A true cessation of suffering, then, is not a cessation of our minds. Our minds, with all their good qualities such as love, compassion, and correct understanding go on from lifetime to lifetime. What comes to an end is our uncontrollably recurring rebirth with limited bodies and limited minds under the control of unawareness, disturbing emotions and compelling karmic urges.
The Four Aspects of True Cessations
The third noble truth, true cessation, has four aspects.
- Firstly, it is a true stopping of the true causes that perpetuate the arising of all types of suffering. Any specific episode of suffering will automatically come to an end, because everything affected by causes and conditions is impermanent and inevitably ceases. “A true stopping,” however, means that such episodes will never recur. Because the nature of the mind is pure – in the sense of being totally devoid of these true causes – understanding this fact counters the misconception that there is no way to get rid our perpetuating the arising of true sufferings.
- Secondly, a true cessation is a peaceful state, because all the disturbing mental factors are pacified. This counters the mistaken idea that the attainment of a deep state of absorbed concentration, where, like having taken a strong painkiller and not feeling anything, is a true stopping of all our problems. No matter how long we remain in such states, free of pain and suffering, it does not remove the true causes of our problems. It is only a temporary time-out. The concentration ends, the drug wears off, and our problems come back.
- Thirdly, a true cessation is a superior state. It is superior to any attainment in the worldly sphere. No matter how idyllic a virtual world we create and escape into might be, we cannot escape true sufferings and their true causes by hiding there. Our problems in the so-called “real world” have not gone away.

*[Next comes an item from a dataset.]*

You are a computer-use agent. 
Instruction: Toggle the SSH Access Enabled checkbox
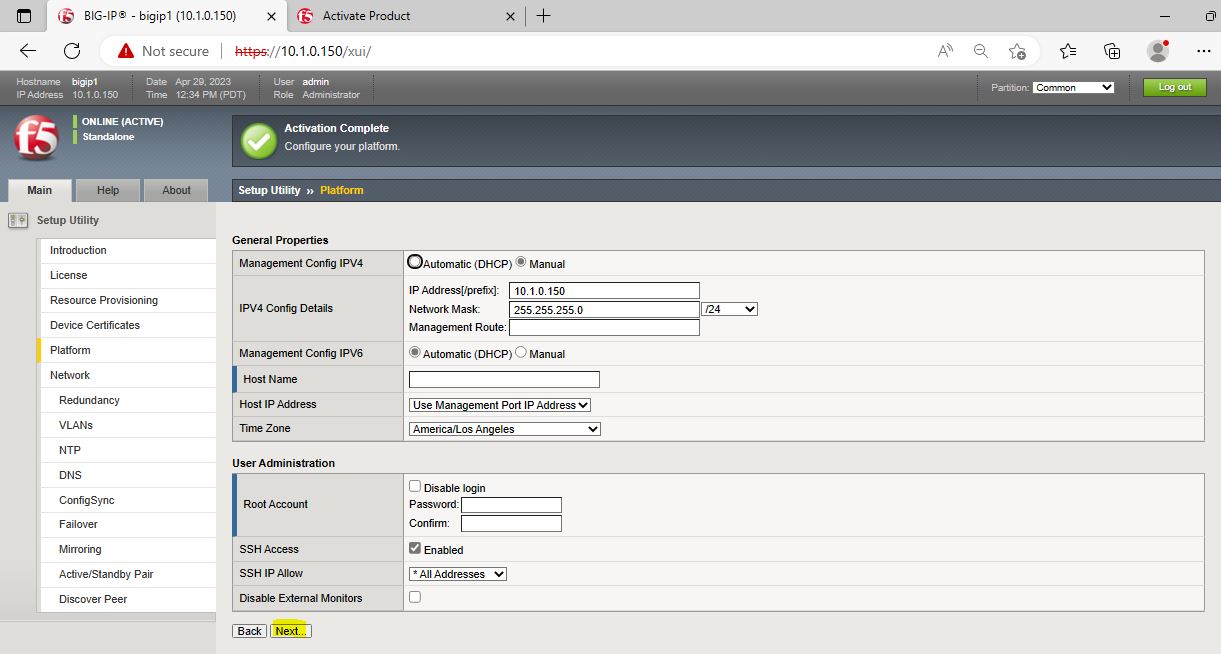(415, 549)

- Lastly, a true cessation is a definite emergence from all true sufferings and their true causes, and not just a partial or temporary emergence. Although this emergence occurs in layers and stages – because the unawareness and misconceptions about how we, others and everything exist are deeply engrained as habits and tendencies – nevertheless their total removal so that they never recur is possible. This is because they are not parts of the nature of the mind. They are fleeting taints because the mind, by nature, is pure.
When it is possible to rid ourselves forever of the true causes for perpetuating our true sufferings, why would we ever settle for just minimizing them or temporarily suppressing them? Of course, while working to get rid of them forever, we need to progressively minimize their frequency and intensity, but the Buddha pointed out that we can all attain a true cessation of them. Why aim for anything less?